Who is next?

19 December,2020 07:30 AM IST |  New York  |  Agencies

As healthcare workers and nursing home residents get inoculated against coronavirus, US vaccination experts debate who should be next: essential workers or those above 65 and patients with certain conditions

World War II Navy veteran Lawrence Doyle, 94, receives a COVID-19 vaccination at a care facility on December 17 in Washington. PIC/AFP


The US COVID-19 vaccination campaign has begun, and the few available doses are mostly going into the arms of healthcare workers and nursing home residents.

But what about in January, February and March, when more shots are expected to become available? Who should get those doses? A federal panel of vaccination experts takes up that question at an emergency meeting this weekend. No matter what the committee decides, there will be differences from state to state.

Essential staff or elderly?

The panellists are leaning toward putting "essential workers" first because bus drivers, grocery store clerks and similar staff can't work from home. They are the people getting infected most often, and where concerns about racial inequities in risk are most apparent.

But other experts say people aged above 65 should be next, along with people with certain medical conditions. Those are the people who are dying at the highest rates, they say.

Vote on Sunday

The group is scheduled to vote on the proposal Sunday, one day after it discusses a vaccine made by Moderna. "I think we know this isn't going to be perfect. We don't have vaccine for everyone right away, so we're going to have to make difficult decisions," said Claire Hannan, executive director of a body that represents the managers of state vaccination programs. The advice of the expert panel is almost always endorsed by the CDC.

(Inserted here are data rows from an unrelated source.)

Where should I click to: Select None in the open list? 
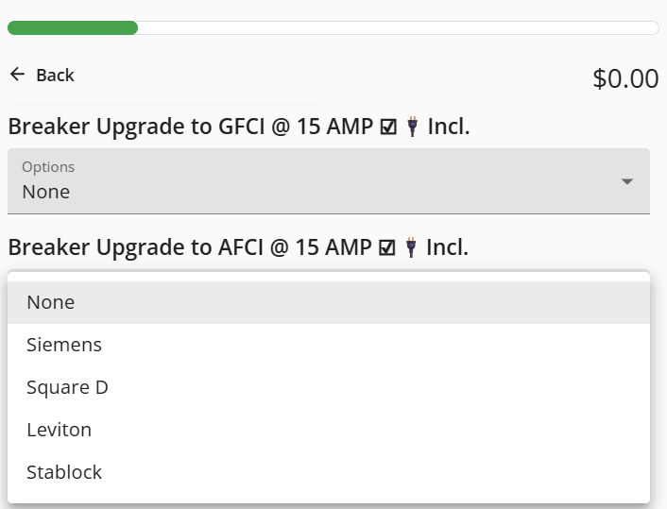pyautogui.click(x=51, y=302)
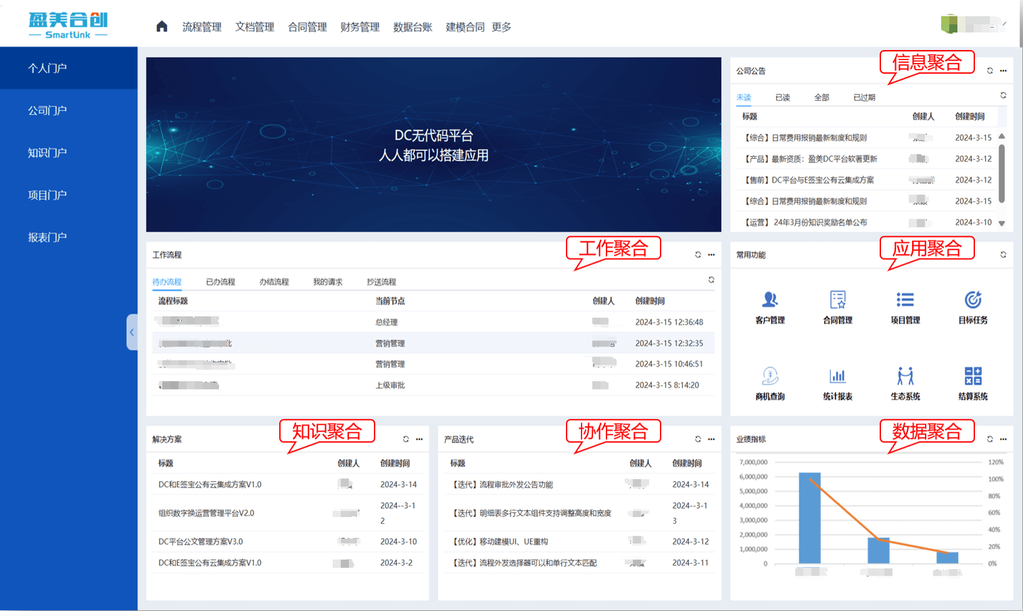Open the DC平台公文管理方案V3.0 solution entry
This screenshot has width=1023, height=611.
point(200,541)
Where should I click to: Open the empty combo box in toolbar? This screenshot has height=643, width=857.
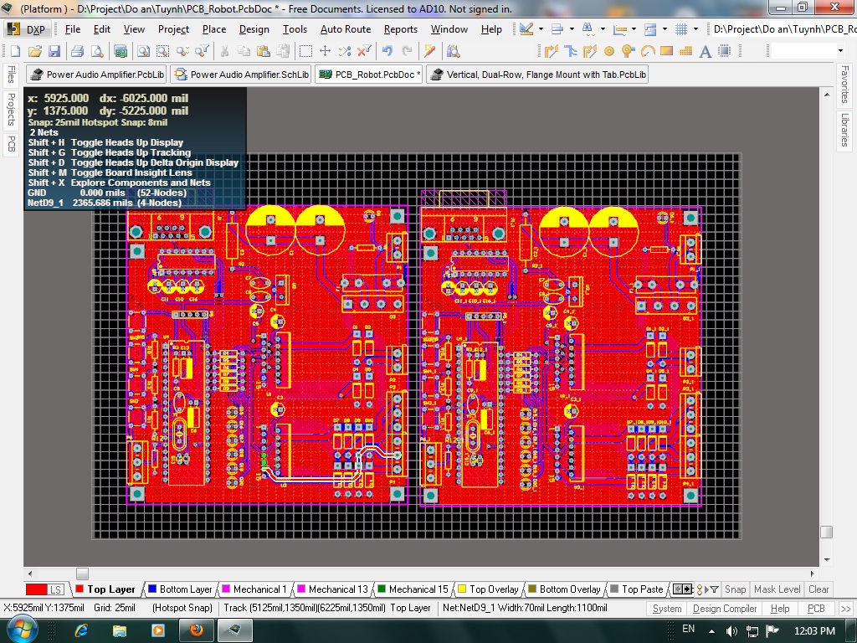coord(807,51)
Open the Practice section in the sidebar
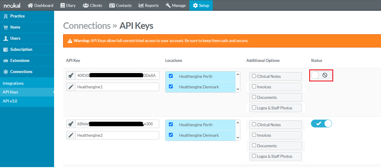The image size is (381, 168). [17, 16]
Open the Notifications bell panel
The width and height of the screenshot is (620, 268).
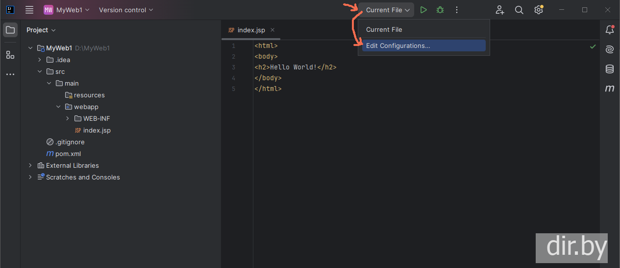[x=610, y=30]
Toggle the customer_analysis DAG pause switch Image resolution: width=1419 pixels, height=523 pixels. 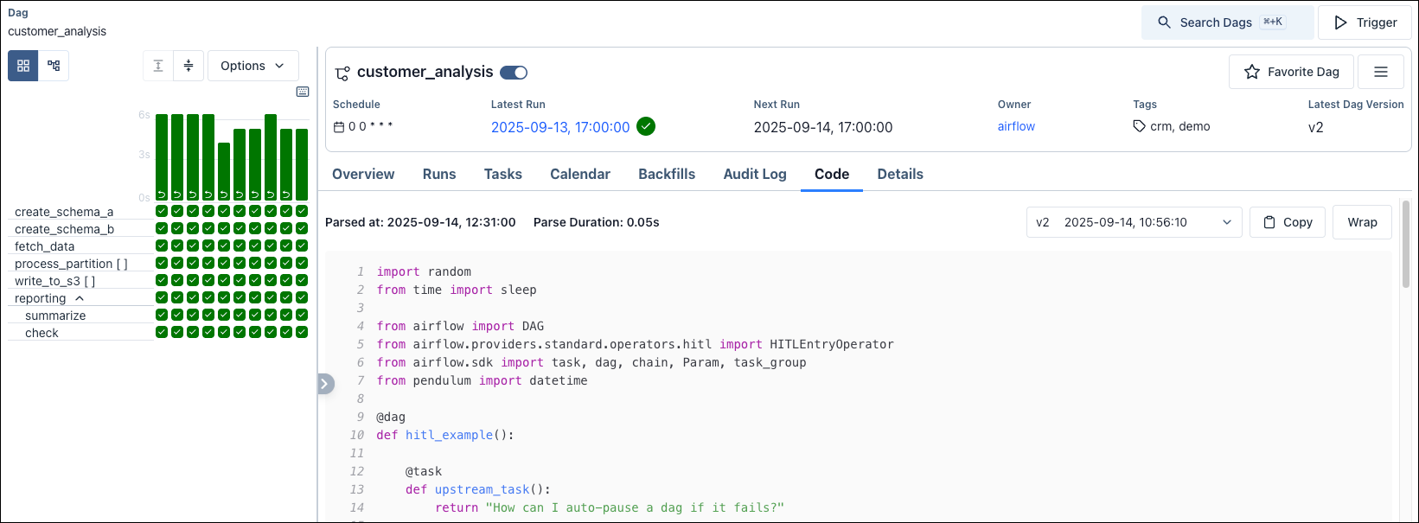pos(514,73)
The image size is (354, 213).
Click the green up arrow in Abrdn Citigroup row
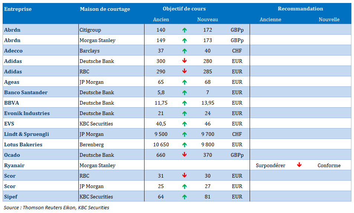(x=185, y=30)
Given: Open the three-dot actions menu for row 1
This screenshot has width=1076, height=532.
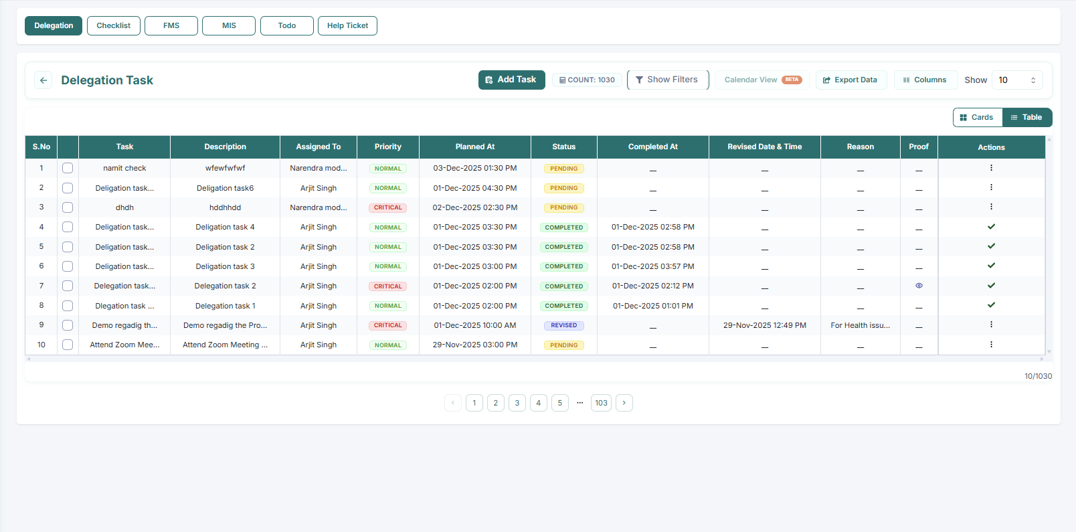Looking at the screenshot, I should (991, 168).
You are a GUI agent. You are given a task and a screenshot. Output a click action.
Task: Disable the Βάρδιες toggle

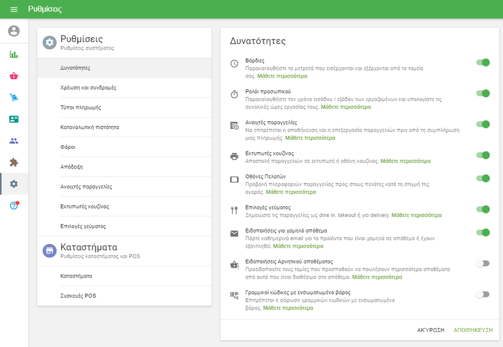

'COVID three times more deadly than flu'

A study published in The Lancet Respiratory Medicine on Friday confirmed that the new coronavirus is worse than seasonal flu, showing a death rate almost three times higher among COVID-19 patients. Some 16.9 per cent of COVID-19 patients died between March and April, whereas 5.8 per cent death rate from flu was recorded from December 2018 to the end of February 2019.

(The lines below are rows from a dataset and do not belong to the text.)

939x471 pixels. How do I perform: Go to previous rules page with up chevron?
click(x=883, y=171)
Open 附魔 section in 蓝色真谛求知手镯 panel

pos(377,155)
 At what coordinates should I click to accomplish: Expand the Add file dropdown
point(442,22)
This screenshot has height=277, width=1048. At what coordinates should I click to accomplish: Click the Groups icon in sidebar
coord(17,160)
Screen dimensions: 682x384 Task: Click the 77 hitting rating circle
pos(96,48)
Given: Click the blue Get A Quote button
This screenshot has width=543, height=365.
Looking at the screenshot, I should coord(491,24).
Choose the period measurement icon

Many states told to expect far fewer doses next week

Several states say they have been told to expect far fewer doses of the Pfizer-BioNTech COVID-19 vaccine in its second week of distribution, prompting worries about potential delays in shots for health care workers and long-term care residents. But senior Trump administration officials on Thursday downplayed the risk of delays, citing a confusion over semantics, while Pfizer said its production levels have not changed.

Half of Belgium's COVID-19 deaths in rest homes

Nearly 10,270 elderly people living in Belgian rest homes have died from COVID-19 since the start of the pandemic. Yves Van Laethem, a spokesman at Belgium's coronavirus crisis centre, said on Friday that these deaths accounts for 56 per cent of all the victims. One of the hardest-hit countries in Europe, Belgium has reported more than 618,000 confirmed virus cases and 18,371 deaths linked to the coronavirus.